And now, back to Hoxha:  During his time private ownership of cars was not allowed; private business was forbidden.  Even such basic services as barber shops, cafes, shoe shines were all government run.  And not surprisingly, inefficiently run.

One of my Albania work colleagues grew up in the 1970s – – right in the middle of the communist era.  She told me that furniture factories turned out one style, and only one style, of each item.  Consequently, her family owned the same coffee table, the same sofa, and so on, as every one of their neighbors.  If by mistake, she stumbled into a friend’s home, she might not initially realize she was in the wrong place.  Presumably the friend’s mother looked different than her own mother.  If someone lucked out and was able to purchase a TV, all the neighbors would show up with boxes of chocolates to offer their congratulations…and also, I suppose, to jockey for an invitation to watch TV.  But they didn’t get “All in the Family.”  Hoxha wouldn’t allow that.

007… and 1/2

Albania is small, about the size of Maryland; with a population of 3.6 million, similar to metro Seattle.  And poor: ranks 42 of 47 countries in Europe in GDP per capita.  I am here for the month of October to help Albania – – or at least its footwear industry – – become just a little bit wealthier.  I am working on a USAID-funded project to bring modern sales and marketing tools to Albania’s inward looking footwear manufacturers.

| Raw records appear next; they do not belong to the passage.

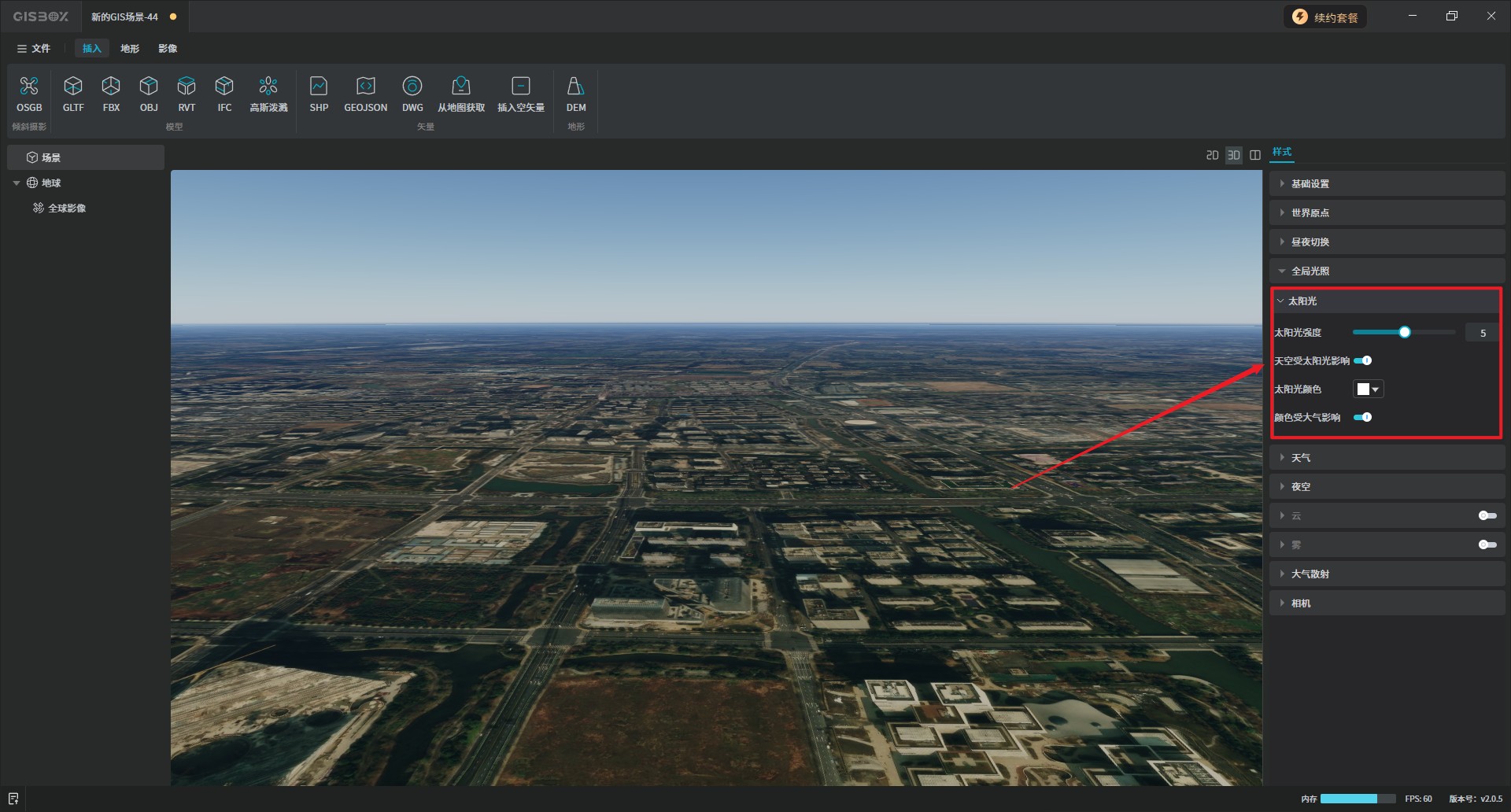
Task: Click the SHP vector import icon
Action: (319, 87)
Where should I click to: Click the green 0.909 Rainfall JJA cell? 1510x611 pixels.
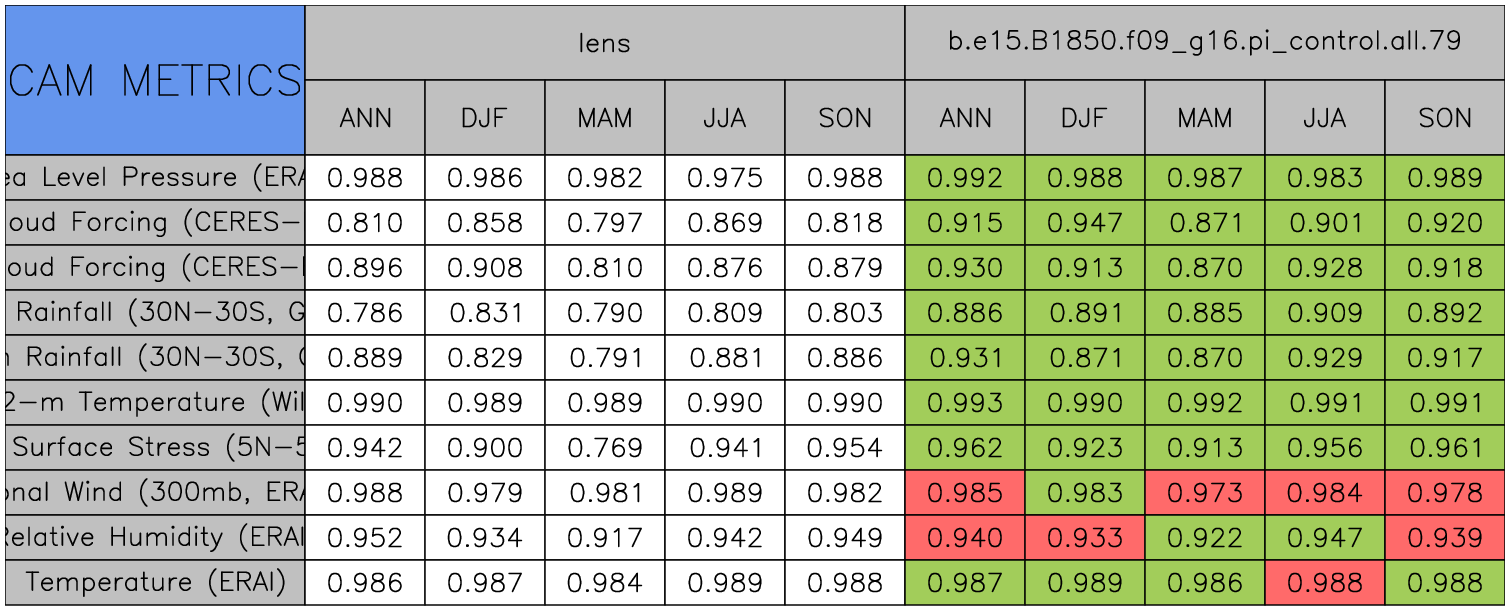pyautogui.click(x=1324, y=313)
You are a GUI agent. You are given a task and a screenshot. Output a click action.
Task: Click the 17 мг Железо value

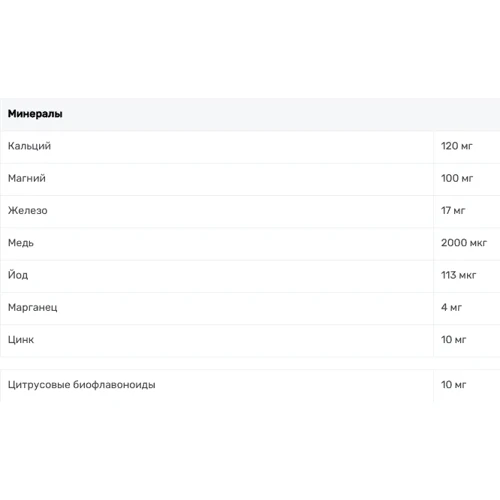click(x=453, y=211)
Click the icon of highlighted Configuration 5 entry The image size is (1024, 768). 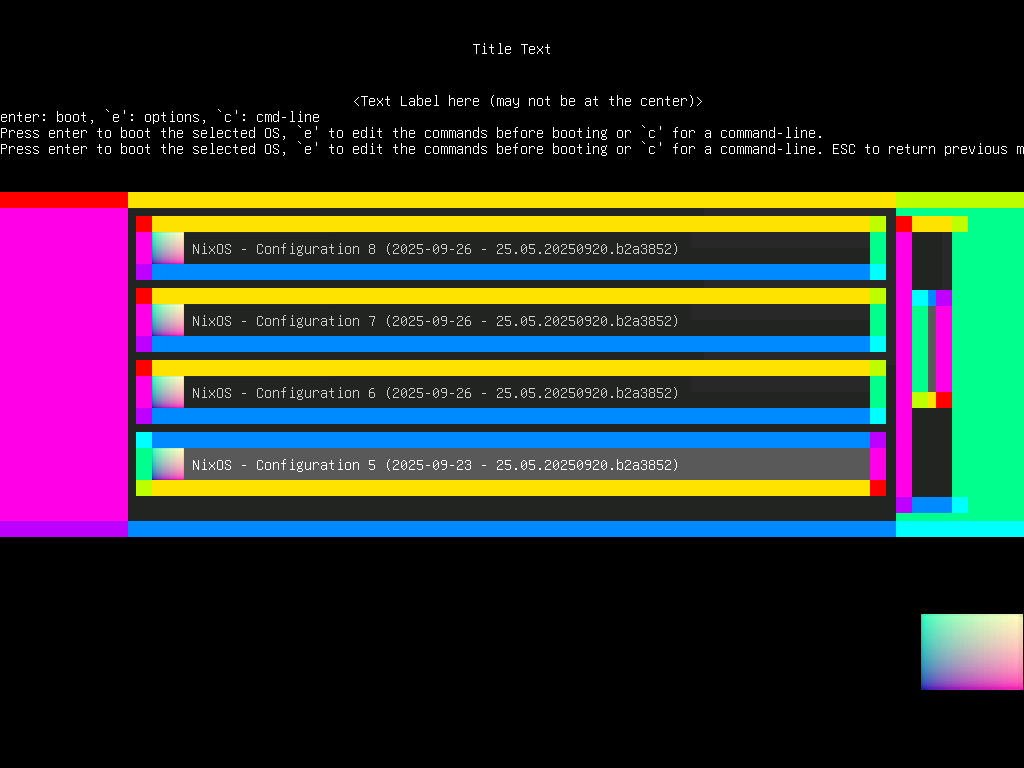(168, 464)
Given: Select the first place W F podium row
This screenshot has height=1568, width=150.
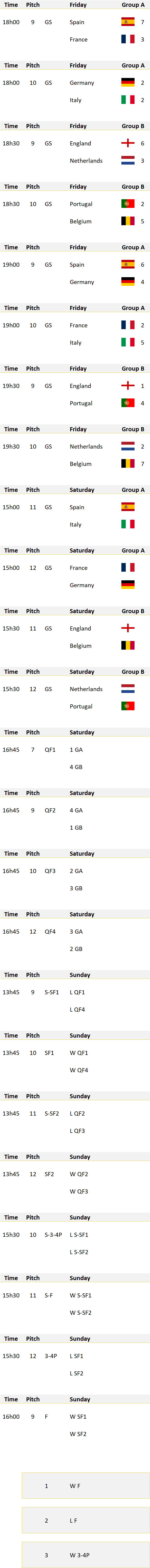Looking at the screenshot, I should pyautogui.click(x=86, y=1486).
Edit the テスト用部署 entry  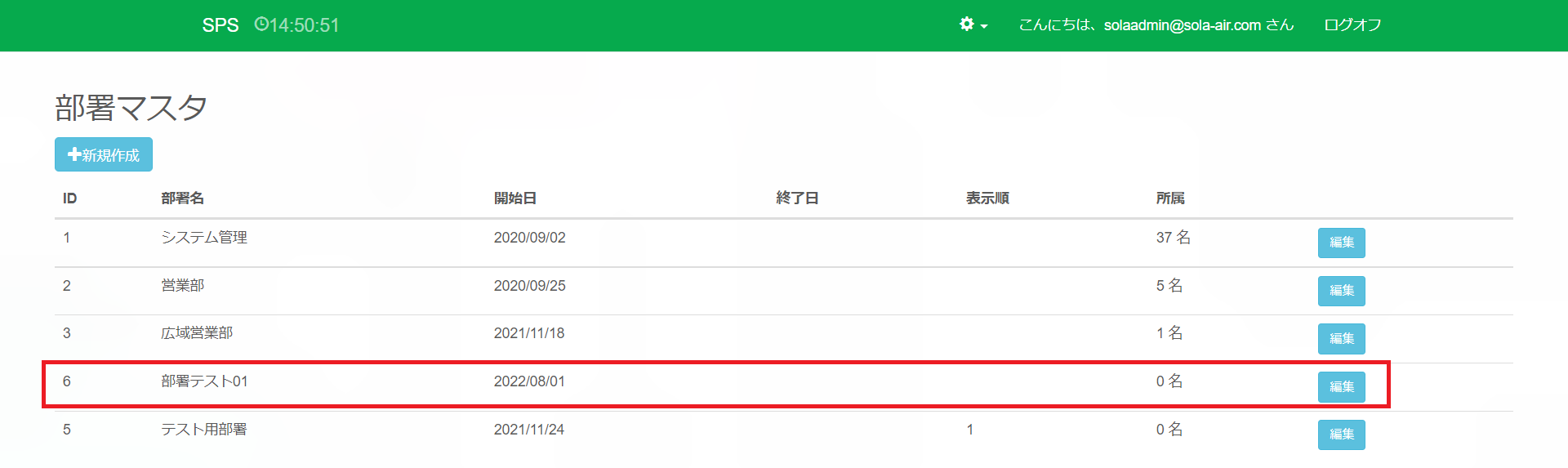click(1341, 435)
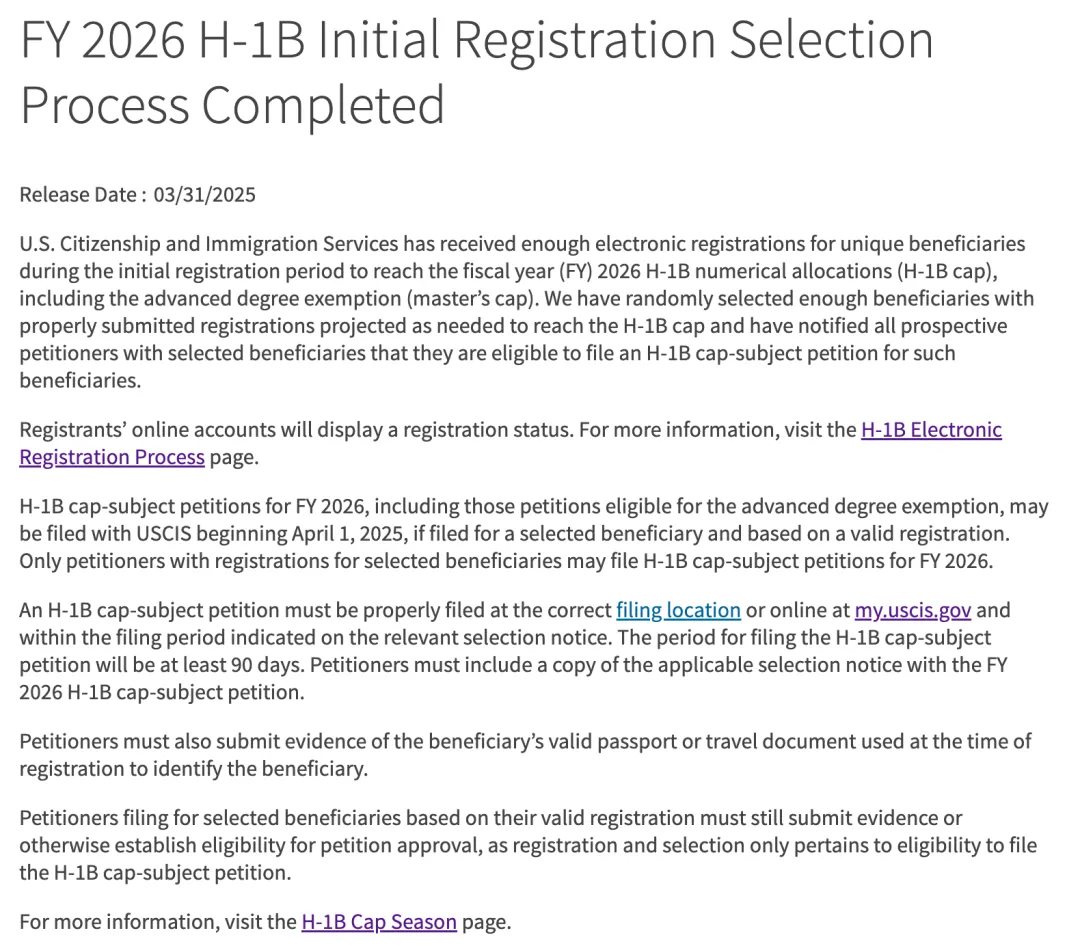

Albania is in the western Balkans, north of Greece, south of Montenegro, west of Kosovo and Macedonia, and across the Adriatic Sea from Italy.  In fact, if Italy cocked its boot back any farther, its heel would thump Albania in the stomach.

I arrived on Tuesday to find a hybrid country.  At first blush, Tirana (the capital) looks much like the rest of Europe: modern steel and glass office buildings, up to date malls, vibrant cafes and restaurants, traffic jams.  But looking deeper I saw the signs of a still emerging economy: haphazardly strung electrical wires, cigarettes, gum, shoe shines sold by sidewalk vendors, open markets with piles of second hand shoes and clothing for sale, also used hand tools and cell phone chargers.  Hubcaps sold streetside.  There are plenty of local fresh fruits and vegetables in the markets, but also unrefrigerated butchered meat on display and homemade cooking oil sold in recycled plastic bottles of varying sizes.  And still crumbling, communist-era concrete block buildings. So Albania is clearly a mixed bag.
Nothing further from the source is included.